WORK ORDER: For this exercise, reproduce the entries below exactly, but only from the line containing "[Get Up!] (488, 2213)" through the line containing "[Women's Pro Baseball League] (601, 1368)", both included.

RECORDS FOR THIS EXERCISE:
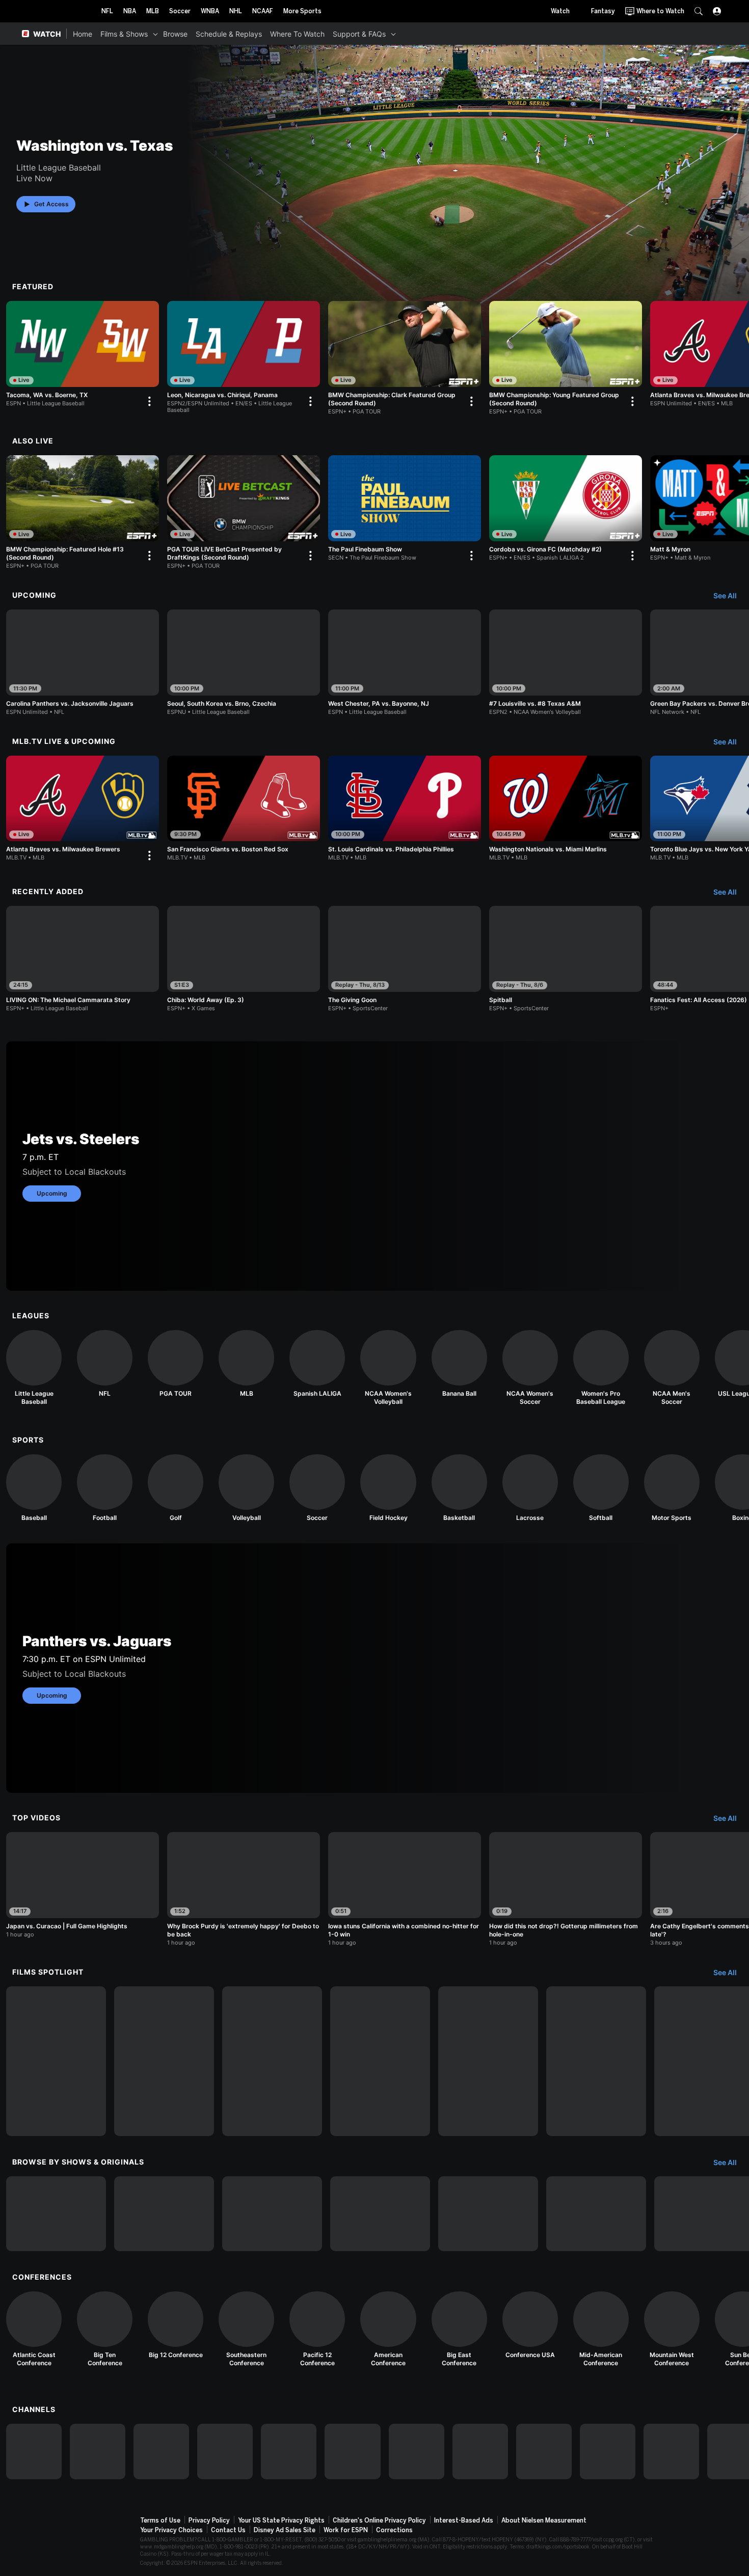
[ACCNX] (544, 2451)
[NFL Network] (225, 2451)
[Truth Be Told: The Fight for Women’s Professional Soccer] (596, 2061)
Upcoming (52, 1193)
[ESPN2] (97, 2451)
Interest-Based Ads (463, 2520)
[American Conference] (388, 2329)
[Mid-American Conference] (601, 2329)
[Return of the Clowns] (488, 2061)
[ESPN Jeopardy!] (56, 2213)
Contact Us (228, 2530)
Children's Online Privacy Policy (379, 2520)
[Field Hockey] (388, 1488)
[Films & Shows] (155, 33)
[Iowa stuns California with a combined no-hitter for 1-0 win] (404, 1889)
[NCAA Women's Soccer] (530, 1368)
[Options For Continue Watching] (149, 401)
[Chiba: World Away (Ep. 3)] (243, 959)
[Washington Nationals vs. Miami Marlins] (565, 809)
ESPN (57, 11)
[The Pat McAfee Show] (596, 2213)
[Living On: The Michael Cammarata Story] (56, 2061)
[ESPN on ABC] (161, 2451)
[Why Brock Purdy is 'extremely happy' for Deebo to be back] (243, 1889)
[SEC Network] (352, 2451)
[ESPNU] (288, 2451)
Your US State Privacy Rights (281, 2520)
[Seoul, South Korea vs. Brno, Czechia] (243, 662)
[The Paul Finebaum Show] (404, 510)
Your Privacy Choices (171, 2530)
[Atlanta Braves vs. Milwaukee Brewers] (82, 811)
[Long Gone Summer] (380, 2061)
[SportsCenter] (272, 2213)
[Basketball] (459, 1488)
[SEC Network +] (416, 2451)
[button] (698, 11)
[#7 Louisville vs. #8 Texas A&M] (565, 662)
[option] (82, 356)
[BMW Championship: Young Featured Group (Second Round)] (565, 358)
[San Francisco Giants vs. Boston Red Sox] (243, 809)
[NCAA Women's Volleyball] (388, 1368)
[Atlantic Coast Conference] (34, 2329)
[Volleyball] (246, 1488)
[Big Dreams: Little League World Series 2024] (164, 2061)
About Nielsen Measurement (543, 2520)
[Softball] (601, 1488)
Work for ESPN (346, 2530)
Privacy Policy (209, 2520)
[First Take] (380, 2213)
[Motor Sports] (672, 1488)
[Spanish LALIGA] (317, 1364)
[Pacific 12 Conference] (317, 2329)
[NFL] (104, 1364)
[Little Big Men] (272, 2061)
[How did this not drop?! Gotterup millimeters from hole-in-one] (565, 1889)
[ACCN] (480, 2451)
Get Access (51, 204)
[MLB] (246, 1364)
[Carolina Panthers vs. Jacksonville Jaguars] (82, 662)
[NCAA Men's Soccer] (672, 1368)
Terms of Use (160, 2520)
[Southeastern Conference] (246, 2329)
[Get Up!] (488, 2213)
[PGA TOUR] (175, 1364)
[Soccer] (317, 1488)
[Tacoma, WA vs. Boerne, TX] (82, 356)
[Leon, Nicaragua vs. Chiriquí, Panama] (243, 357)
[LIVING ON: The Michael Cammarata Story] (82, 959)
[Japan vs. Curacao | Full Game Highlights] (82, 1885)
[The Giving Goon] (404, 959)
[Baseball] (34, 1488)
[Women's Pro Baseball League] (601, 1368)
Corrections (394, 2530)
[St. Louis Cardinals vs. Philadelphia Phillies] (404, 809)
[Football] (104, 1488)
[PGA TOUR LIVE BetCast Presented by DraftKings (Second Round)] (243, 512)
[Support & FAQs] (393, 33)
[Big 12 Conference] (175, 2325)
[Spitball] (565, 959)
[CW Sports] (671, 2451)
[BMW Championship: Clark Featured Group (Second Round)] (404, 358)
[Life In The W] (164, 2213)
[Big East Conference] (459, 2329)
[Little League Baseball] (34, 1368)
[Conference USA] (530, 2325)
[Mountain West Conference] (672, 2329)
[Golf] (175, 1488)
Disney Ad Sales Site (284, 2530)
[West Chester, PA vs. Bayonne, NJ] (404, 662)
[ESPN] (34, 2451)
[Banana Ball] (459, 1364)
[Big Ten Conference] (104, 2329)
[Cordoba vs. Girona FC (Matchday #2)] (565, 510)
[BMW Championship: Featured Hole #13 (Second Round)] (82, 512)
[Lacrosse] (530, 1488)
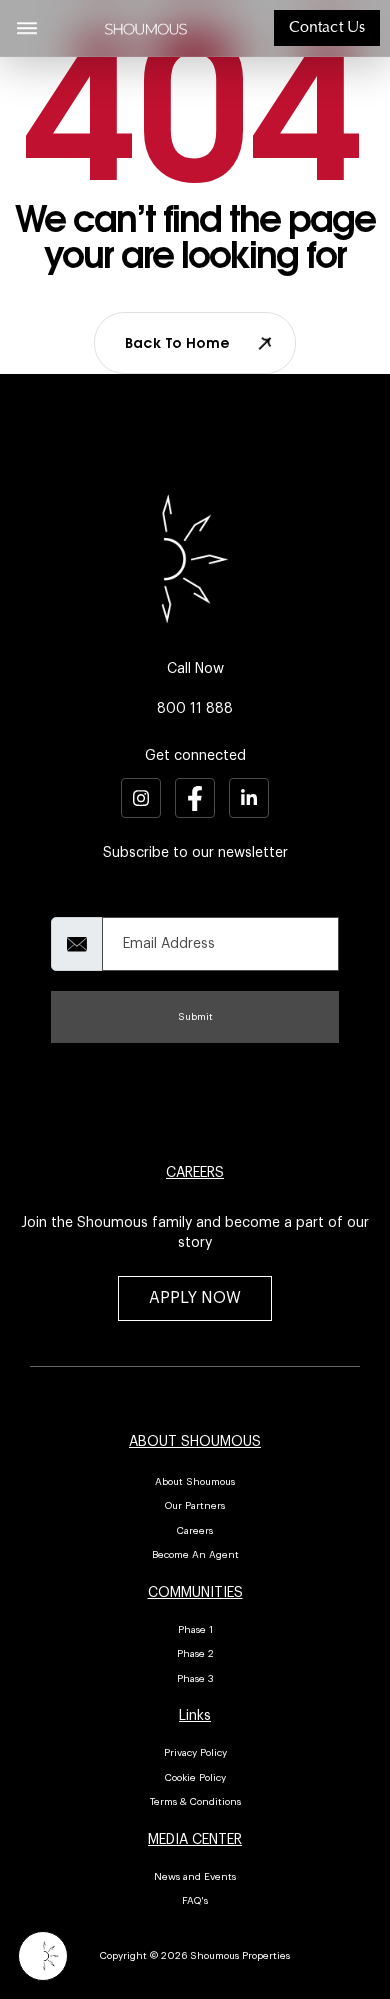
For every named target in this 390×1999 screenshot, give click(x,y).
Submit (195, 1017)
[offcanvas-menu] (27, 27)
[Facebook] (195, 798)
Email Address (84, 902)
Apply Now (195, 1298)
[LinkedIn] (249, 798)
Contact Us (327, 28)
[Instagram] (141, 798)
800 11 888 (195, 709)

TASK RESPONSE:
[Get Up!] (488, 2213)
[PGA TOUR] (175, 1364)
[Soccer] (317, 1488)
[Tacoma, WA vs. Boerne, TX] (82, 356)
[Leon, Nicaragua vs. Chiriquí, Panama] (243, 357)
[LIVING ON: The Michael Cammarata Story] (82, 959)
[Japan vs. Curacao | Full Game Highlights] (82, 1885)
[The Giving Goon] (404, 959)
[Baseball] (34, 1488)
[Women's Pro Baseball League] (601, 1368)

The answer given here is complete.